▸ EXERCISE INSTRUCTIONS: Find the line containing "Given: Open the Месяц purchase month field". Retype it and every later line of the records exactly, leaving out pictures.

(WORKING DATA Opens)

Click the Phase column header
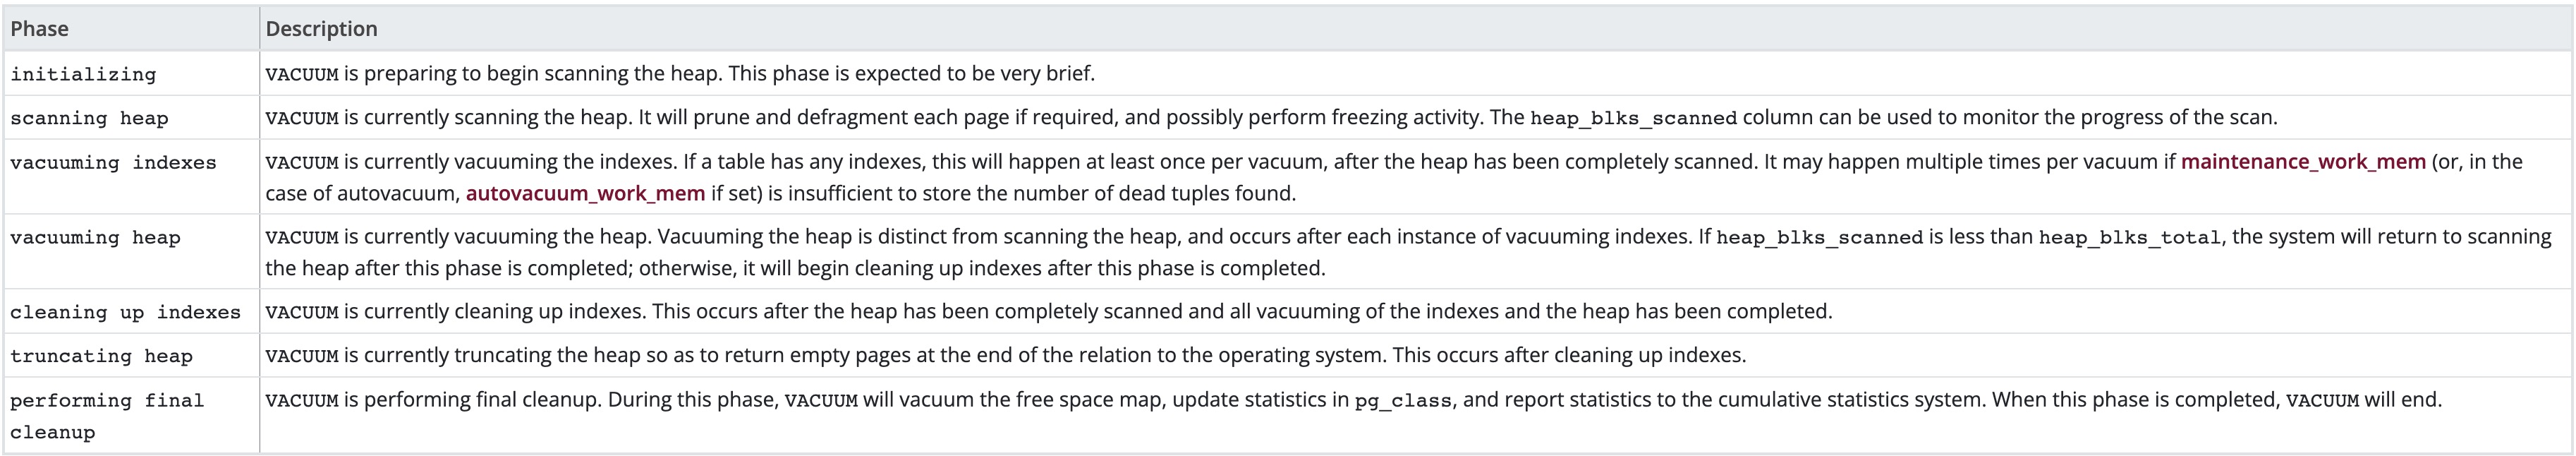The height and width of the screenshot is (456, 2576). click(x=40, y=29)
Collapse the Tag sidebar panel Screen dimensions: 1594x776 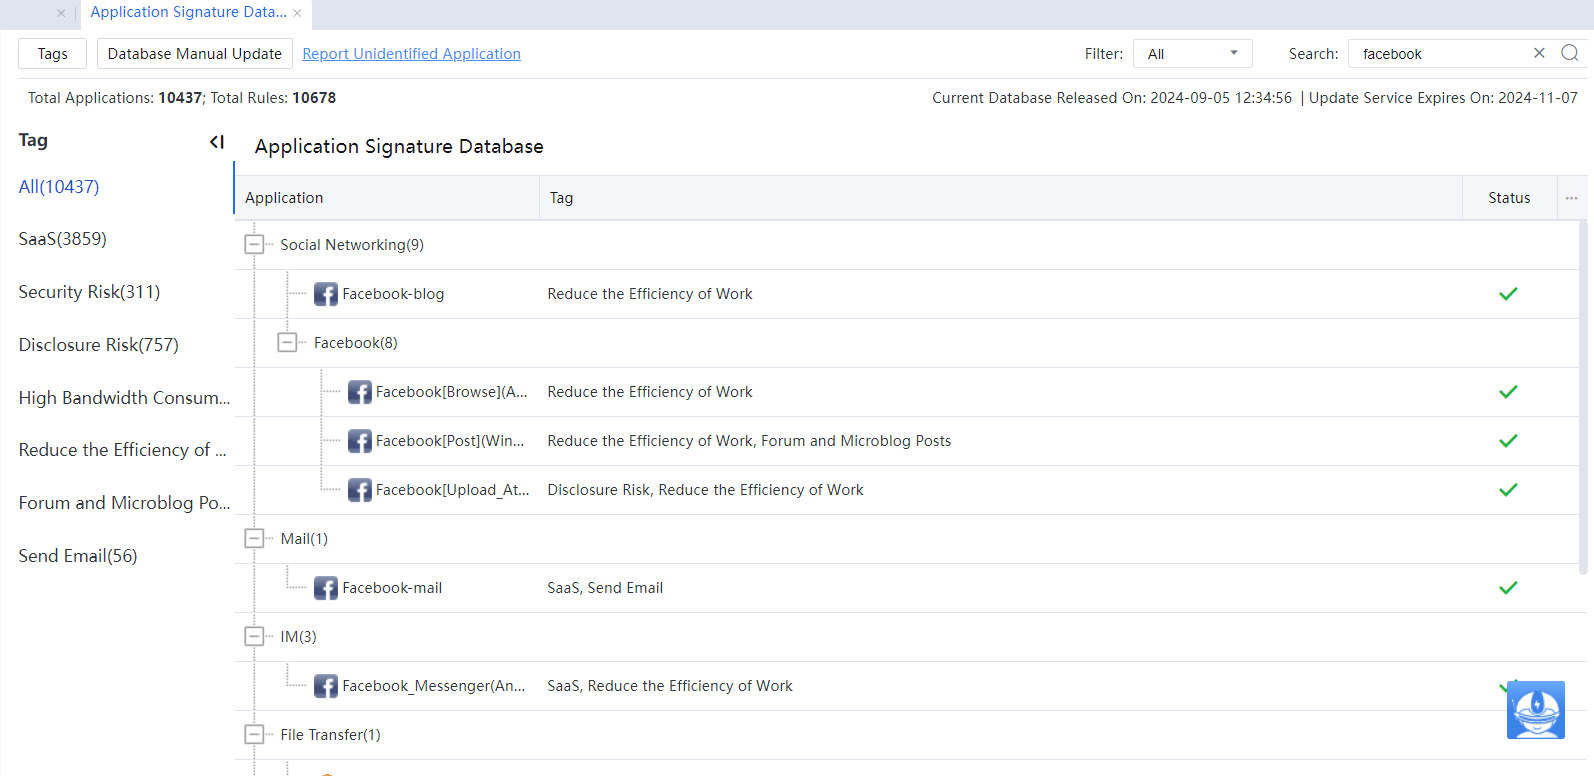click(x=216, y=142)

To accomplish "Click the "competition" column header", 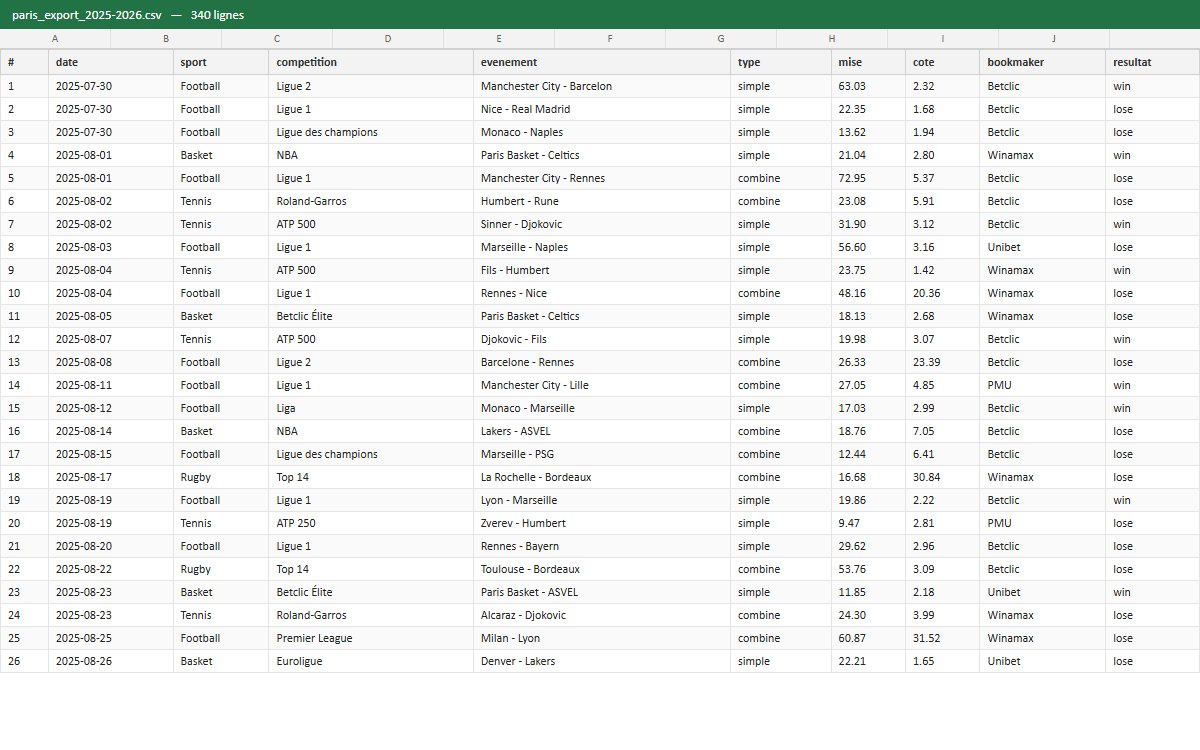I will pos(371,62).
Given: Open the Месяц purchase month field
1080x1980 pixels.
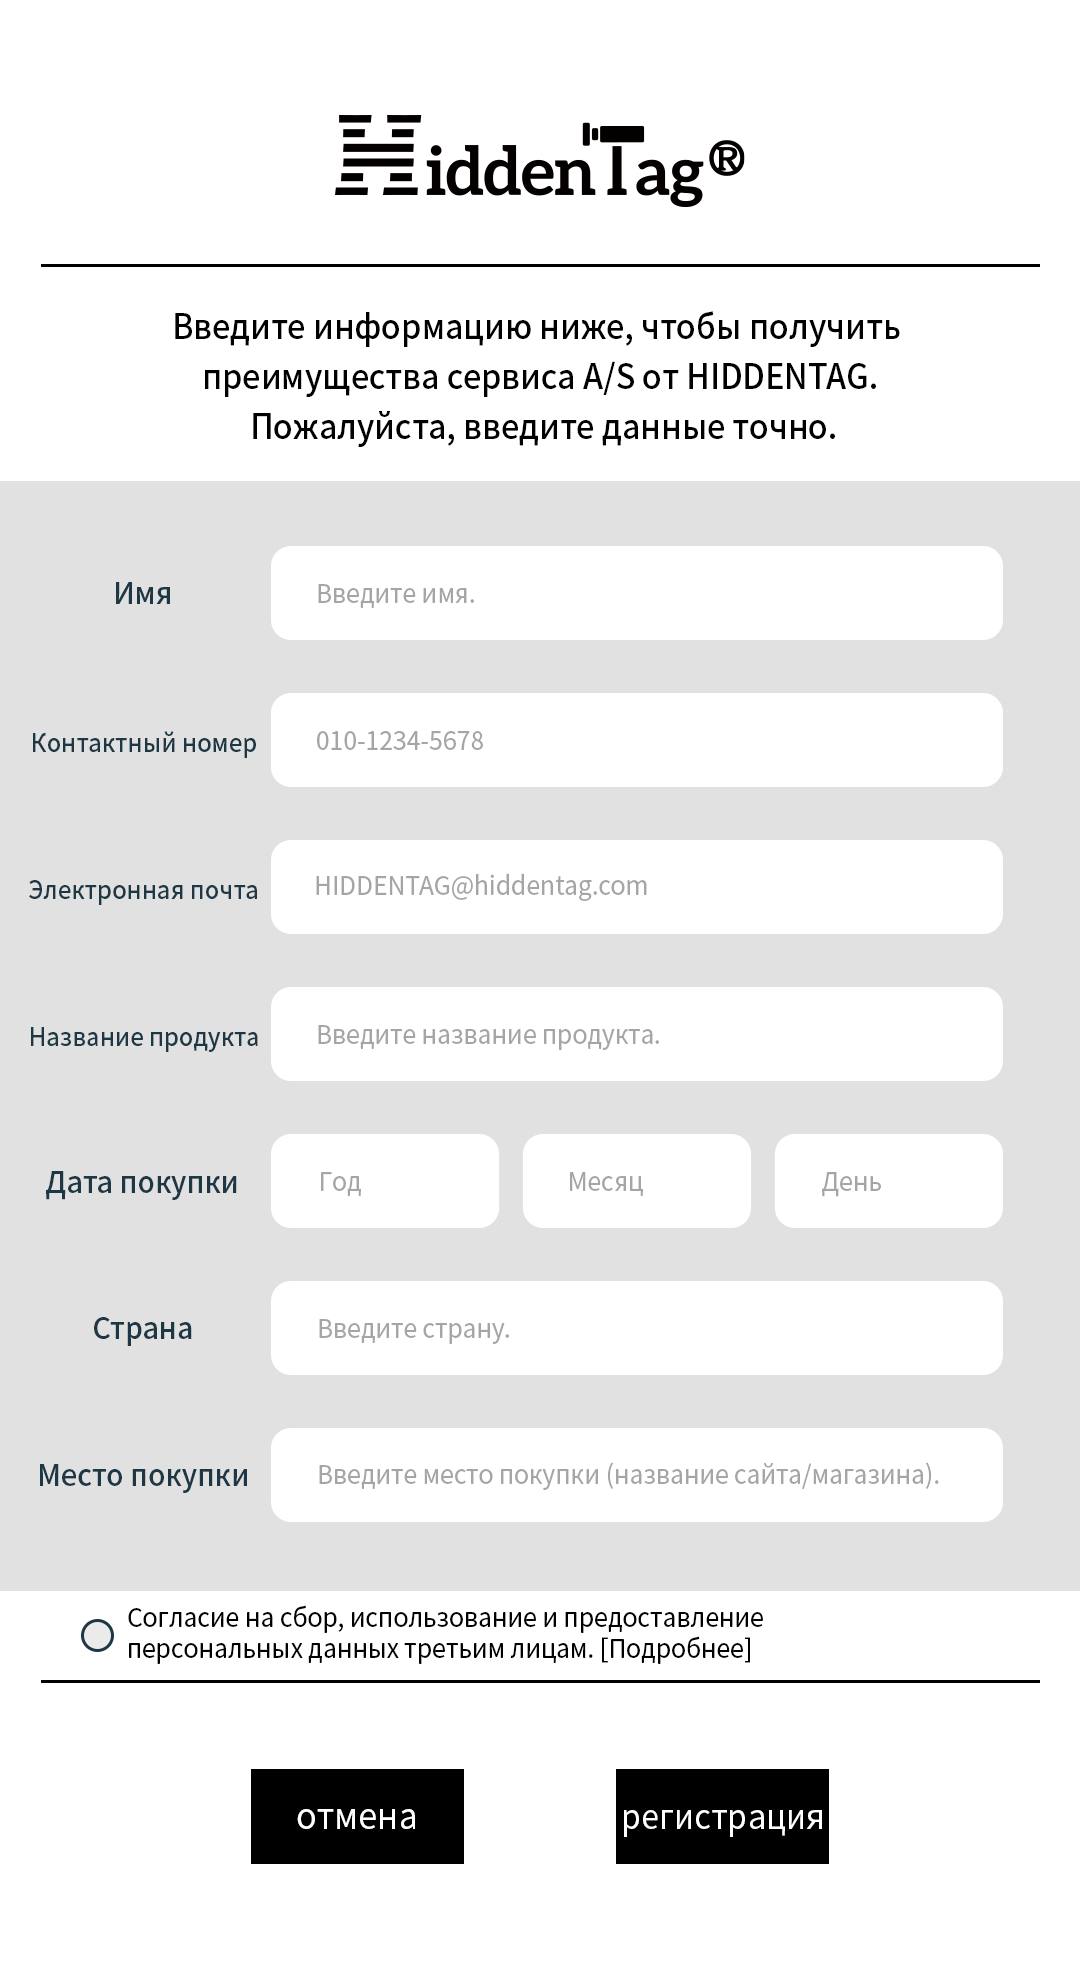Looking at the screenshot, I should point(636,1181).
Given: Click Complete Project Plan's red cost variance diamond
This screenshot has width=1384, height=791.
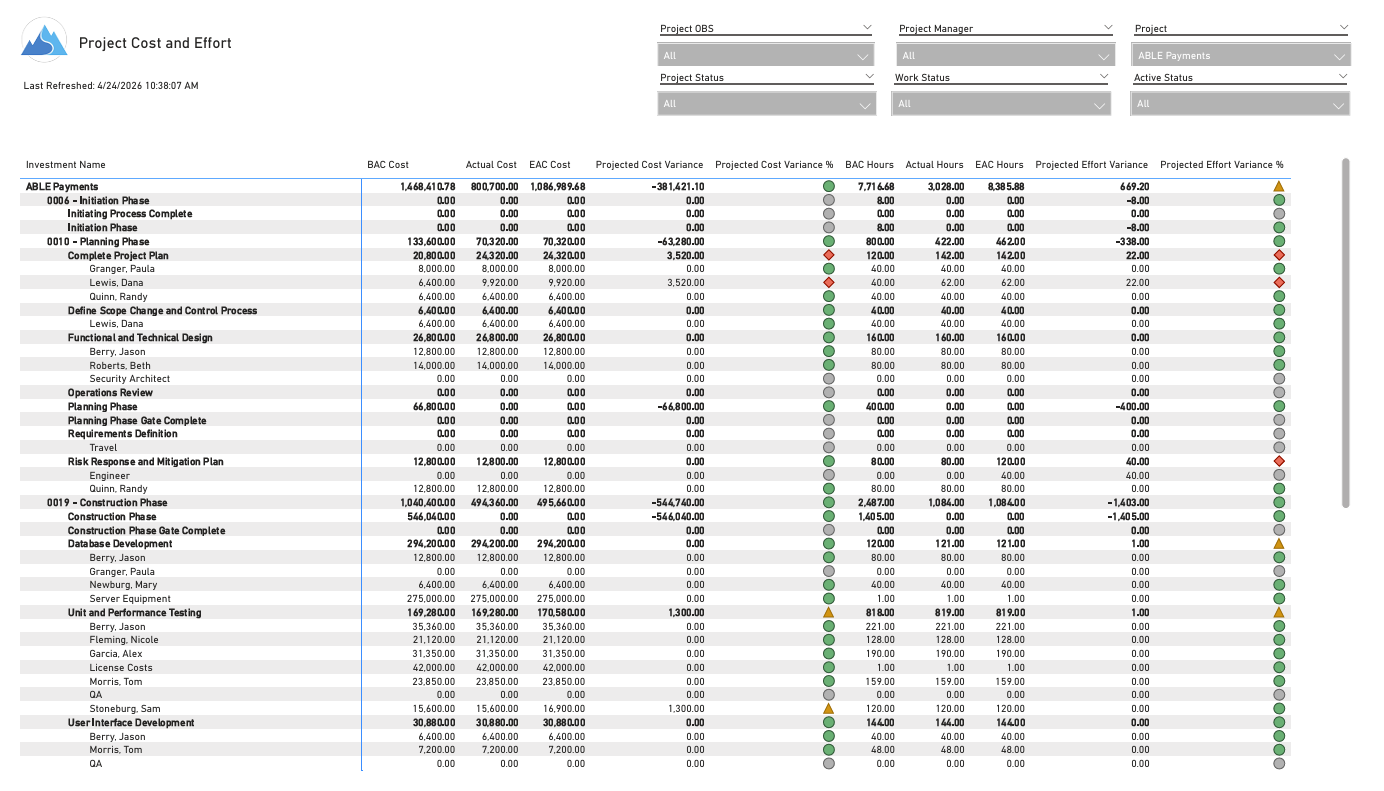Looking at the screenshot, I should [828, 256].
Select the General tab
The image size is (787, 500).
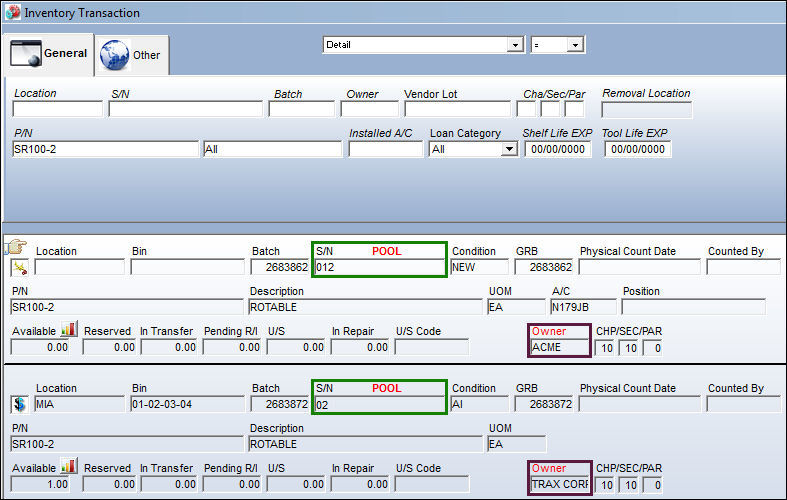tap(48, 54)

(WORKING DATA Closes)

▸ OUTPUT FOR THIS TASK:
Given: Open the Месяц purchase month field
1080x1980 pixels.
Looking at the screenshot, I should point(636,1181).
Given: Click Complete Project Plan's red cost variance diamond
This screenshot has width=1384, height=791.
Looking at the screenshot, I should [828, 256].
Select the General tab
The image size is (787, 500).
tap(48, 54)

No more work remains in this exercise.